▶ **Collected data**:
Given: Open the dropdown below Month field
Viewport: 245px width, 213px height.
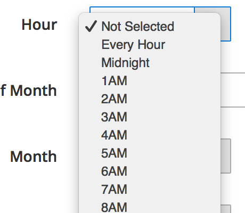Looking at the screenshot, I should click(x=226, y=209).
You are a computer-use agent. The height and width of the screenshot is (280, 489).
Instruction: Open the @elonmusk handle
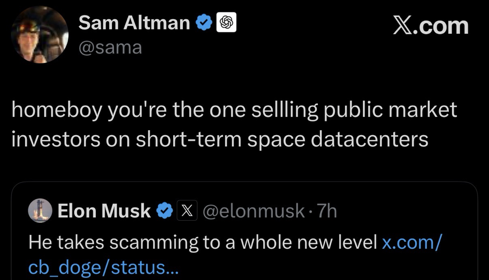coord(253,211)
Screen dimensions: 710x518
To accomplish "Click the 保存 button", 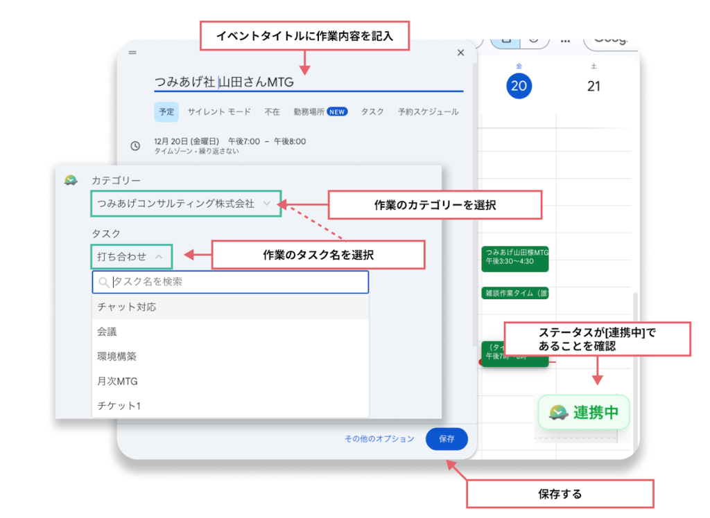I will 447,439.
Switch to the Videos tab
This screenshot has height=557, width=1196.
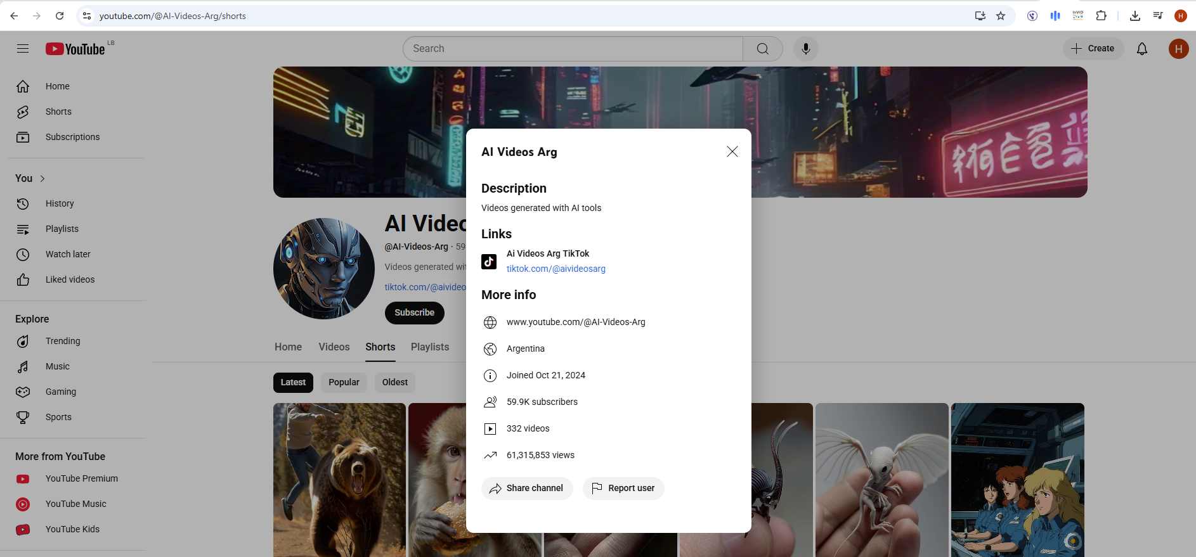point(334,347)
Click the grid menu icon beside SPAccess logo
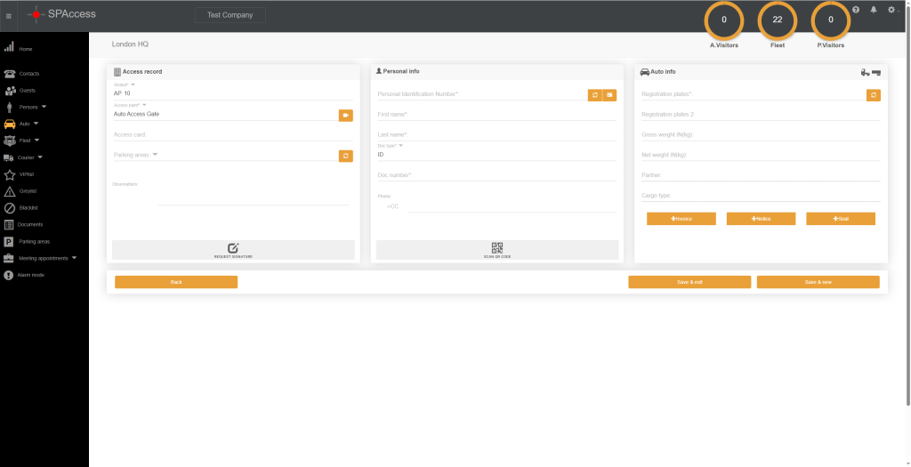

▶ **Task statement**:
Begin at the line containing "This screenshot has height=557, width=1196." and stop at the last line of the data. Repeat only those lines, exactly, and leave out the pictures.

▶ **Answer area**:
This screenshot has height=557, width=1196.
point(334,347)
Click the grid menu icon beside SPAccess logo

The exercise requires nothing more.